Document extract:

* * *

# How to find out who your wife is cheating with…. How do I get in her phone?



## Evinrude58 (Jun 16, 2014)

Log into Facebook

now if you’re too passive todo this….. there’s your problem.😋


----------



## Andy1001 (Jun 29, 2016)

That was quite a jump he made.


----------



## ConanHub (Aug 9, 2013)

Hahahaha! WOW!


----------



## Bulfrog1987 (Oct 8, 2021)

Following just to follow. That's all you're going to share OP?


----------



## Evinrude58 (Jun 16, 2014)

Lol, I just see a lot of guys on here watching their wives guarding their phones, obviously texting other men, sending them pictures etc…. They don’t ever know how to get the wife’s phone and get into it….. it’s easy, snatch it while she’s on, take a look. 
Gotta be ready to bolt though… she’s gonna go into beast mode. 🤣


----------



## ConanHub (Aug 9, 2013)

* * *

Records from a collection:
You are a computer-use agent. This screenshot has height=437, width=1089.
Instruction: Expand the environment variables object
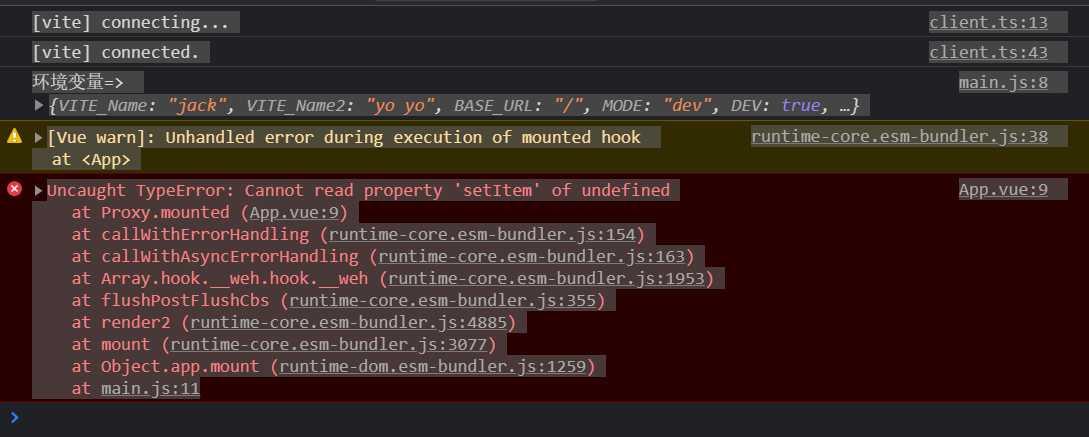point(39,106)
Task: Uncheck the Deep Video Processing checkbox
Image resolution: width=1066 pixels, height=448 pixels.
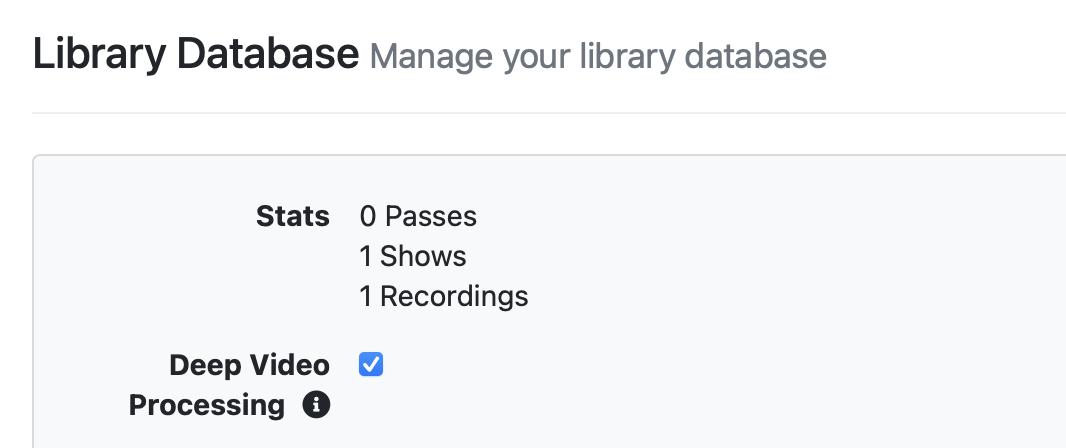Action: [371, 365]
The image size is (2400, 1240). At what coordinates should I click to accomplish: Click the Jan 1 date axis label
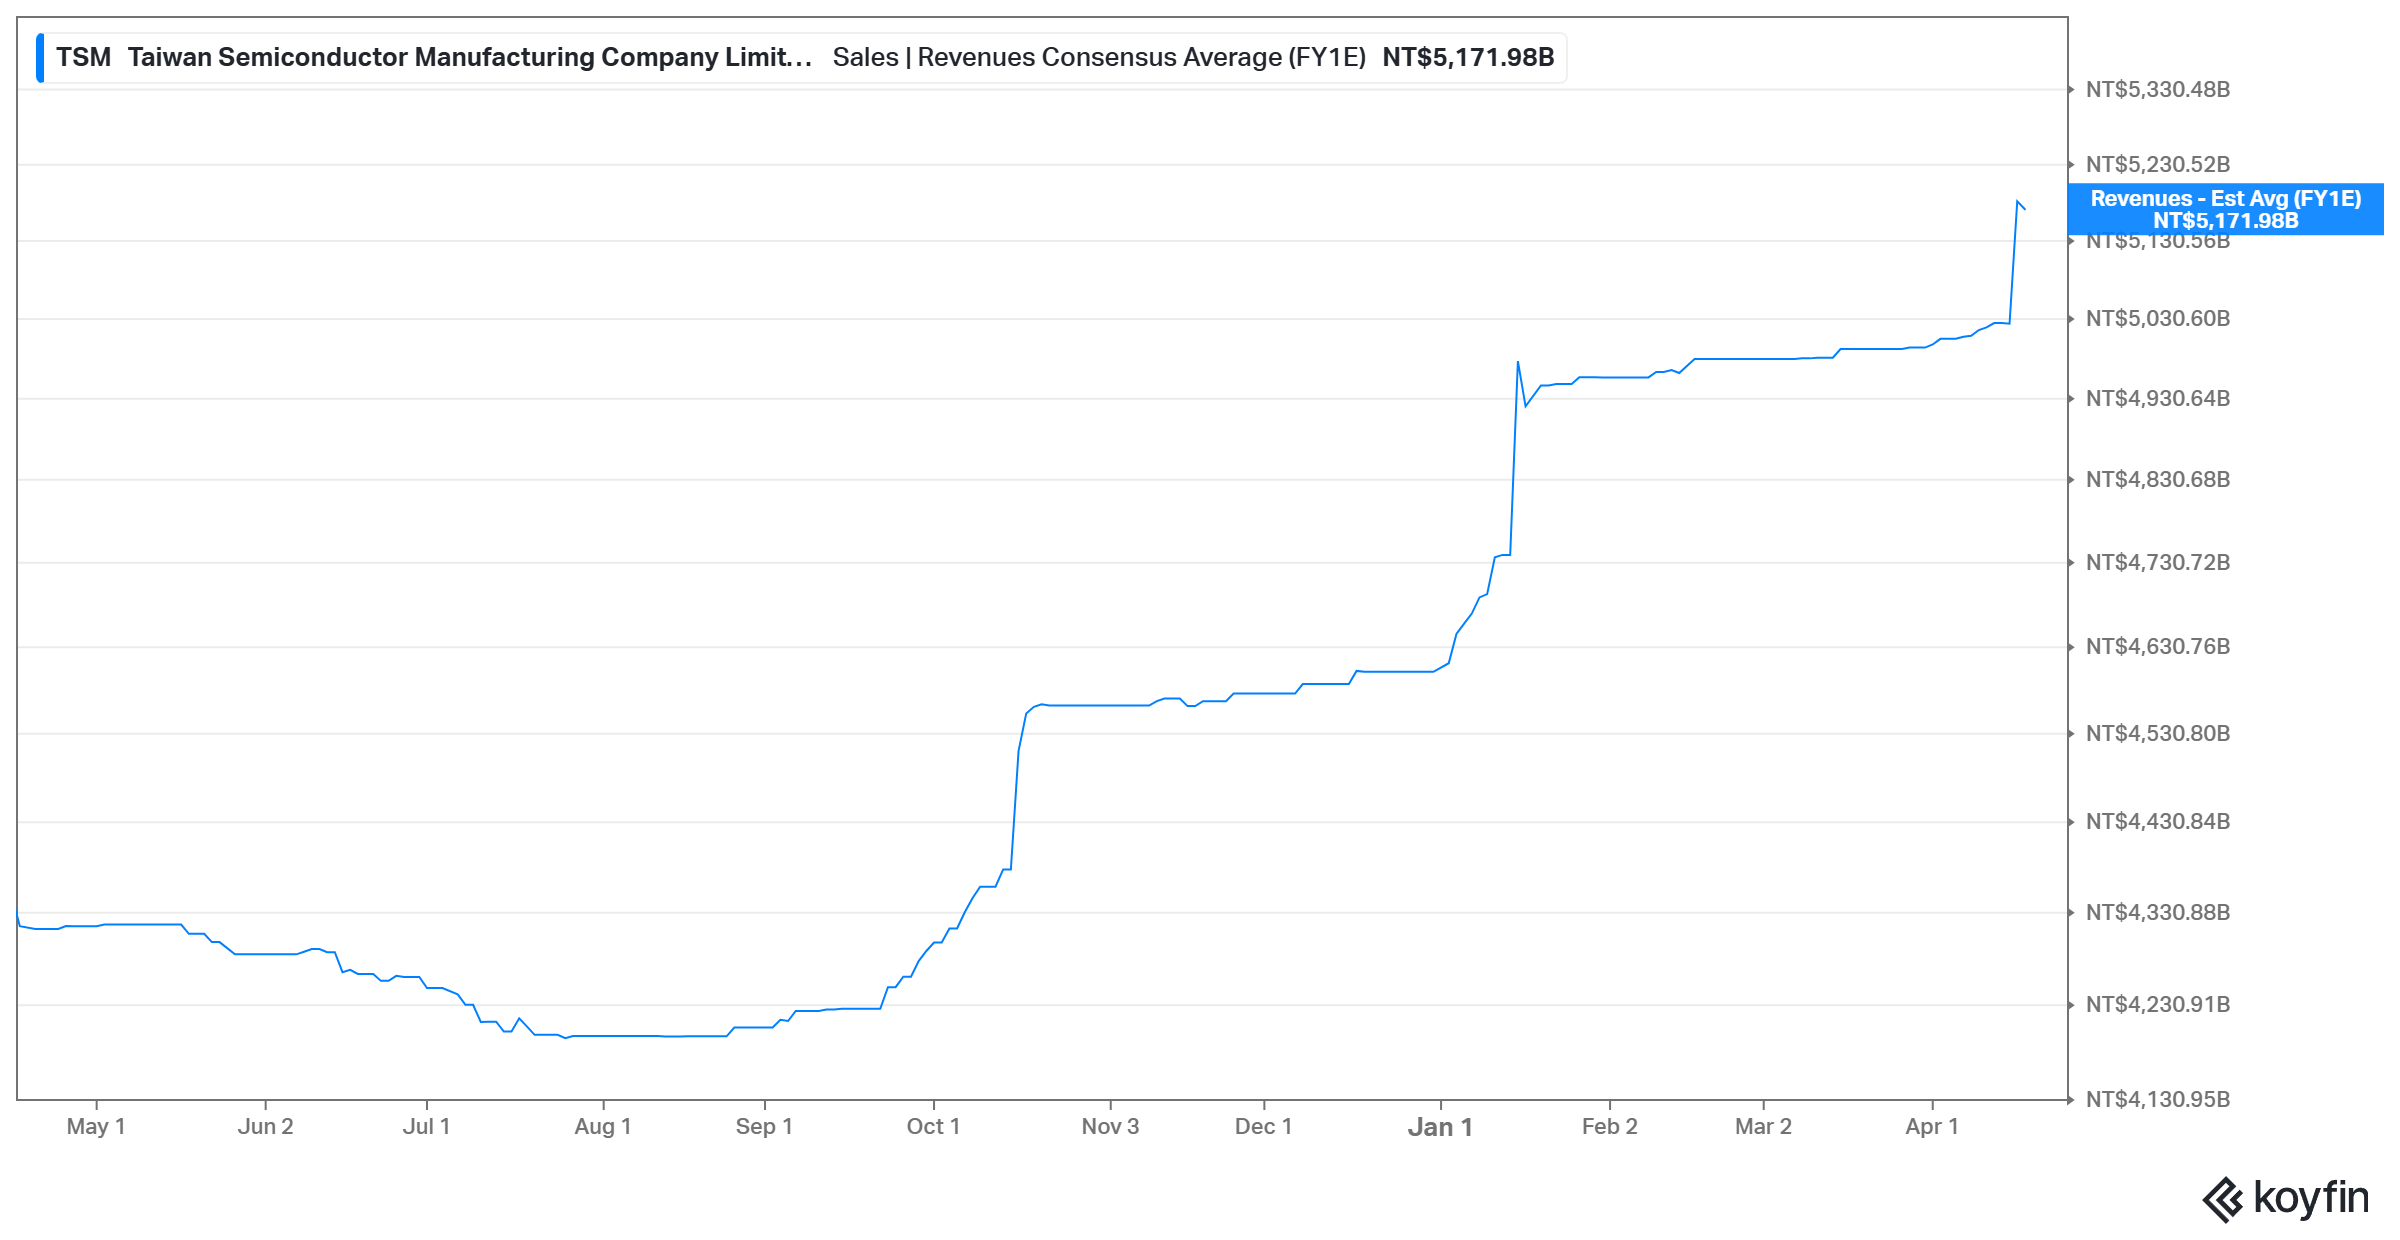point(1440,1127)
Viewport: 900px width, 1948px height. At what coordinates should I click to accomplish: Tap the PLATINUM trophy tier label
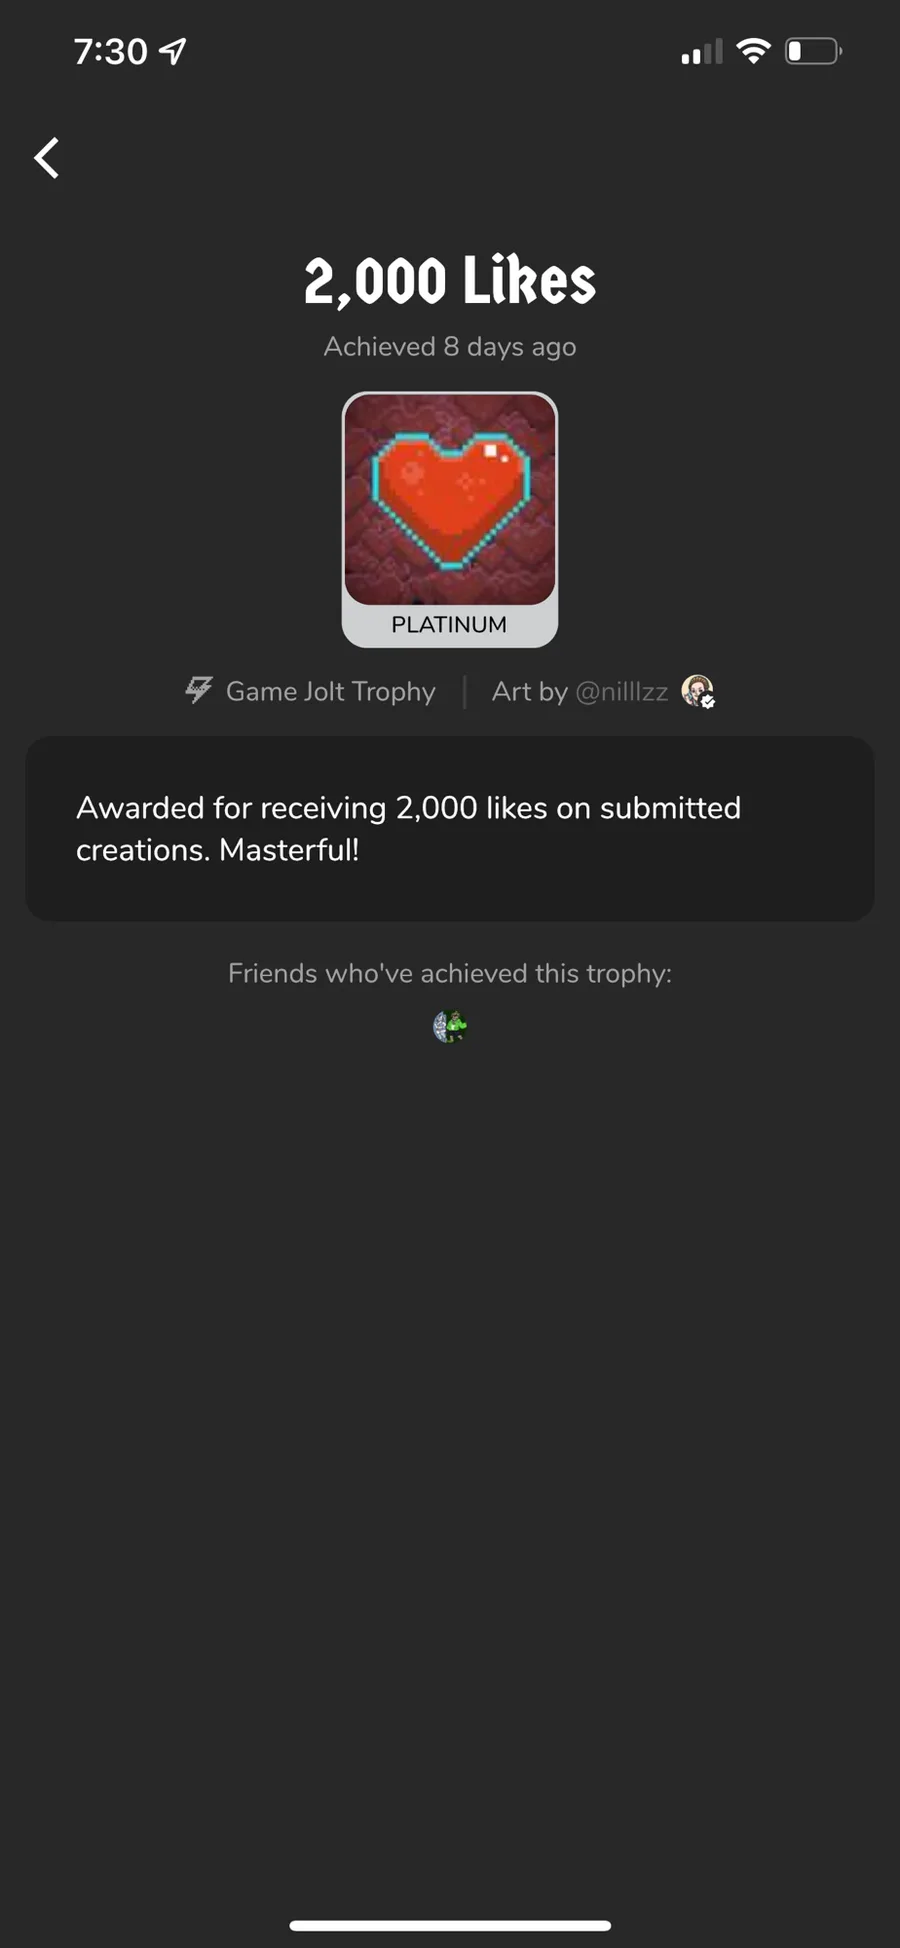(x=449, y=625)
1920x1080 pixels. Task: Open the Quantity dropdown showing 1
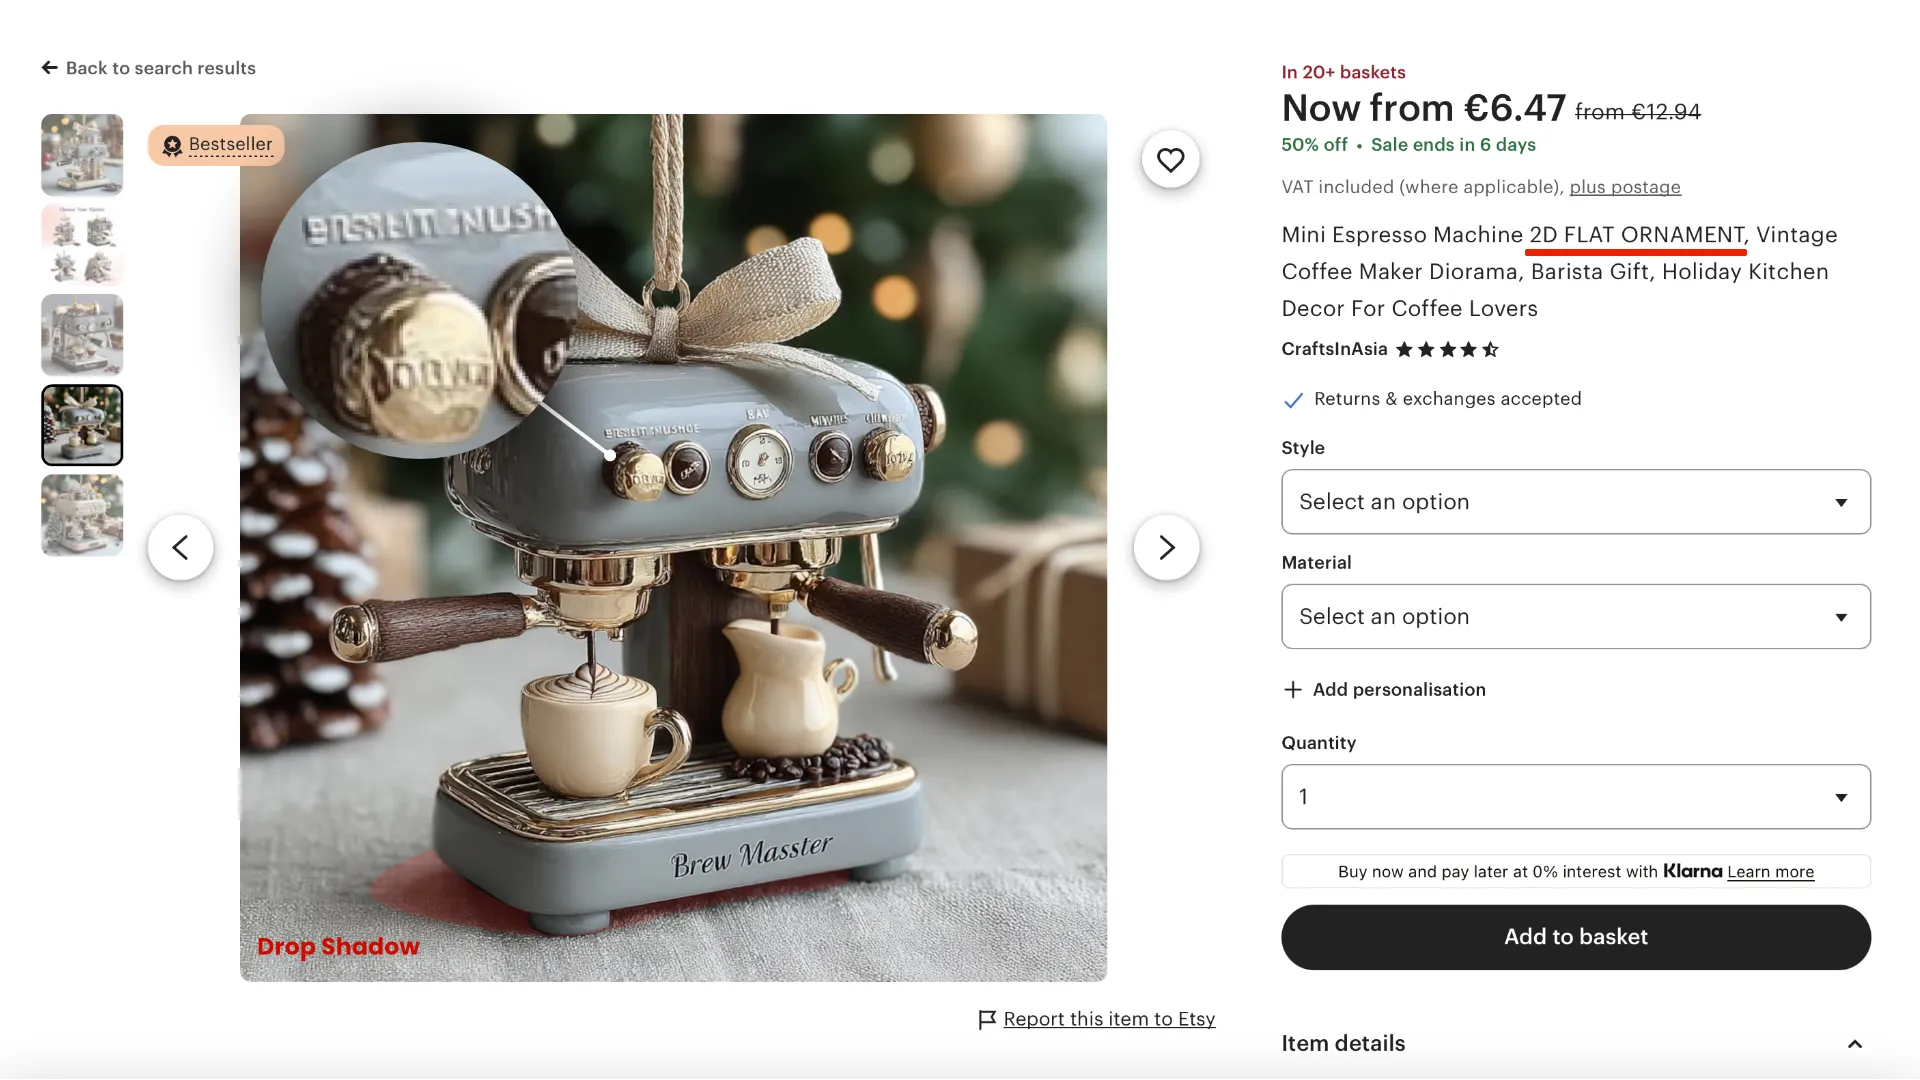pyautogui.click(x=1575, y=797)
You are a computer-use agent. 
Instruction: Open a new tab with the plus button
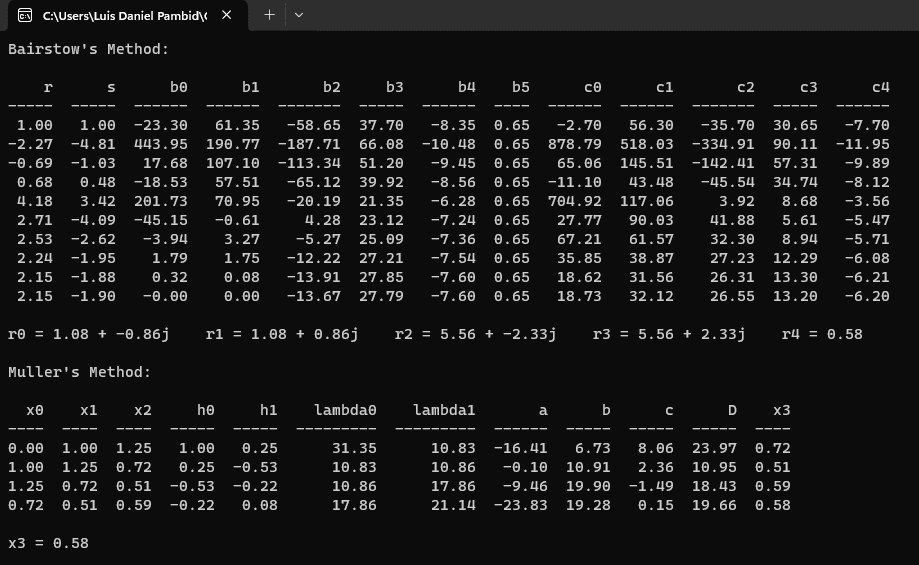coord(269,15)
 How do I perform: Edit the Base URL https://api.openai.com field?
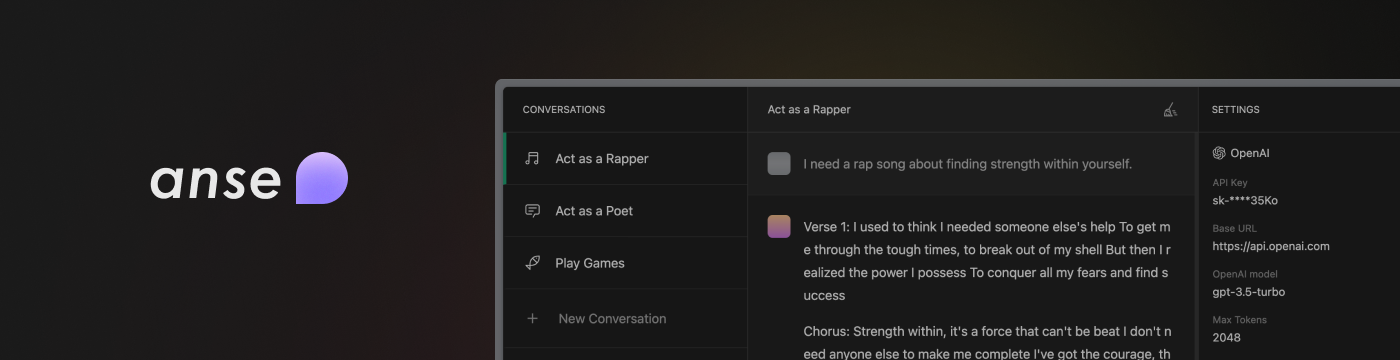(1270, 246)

* * *

Aim: Output the passage of the forum thread above between "Lol, I just" and "take a look.", inclusive.

Task answer:
Lol, I just see a lot of guys on here watching their wives guarding their phones, obviously texting other men, sending them pictures etc…. They don’t ever know how to get the wife’s phone and get into it….. it’s easy, snatch it while she’s on, take a look.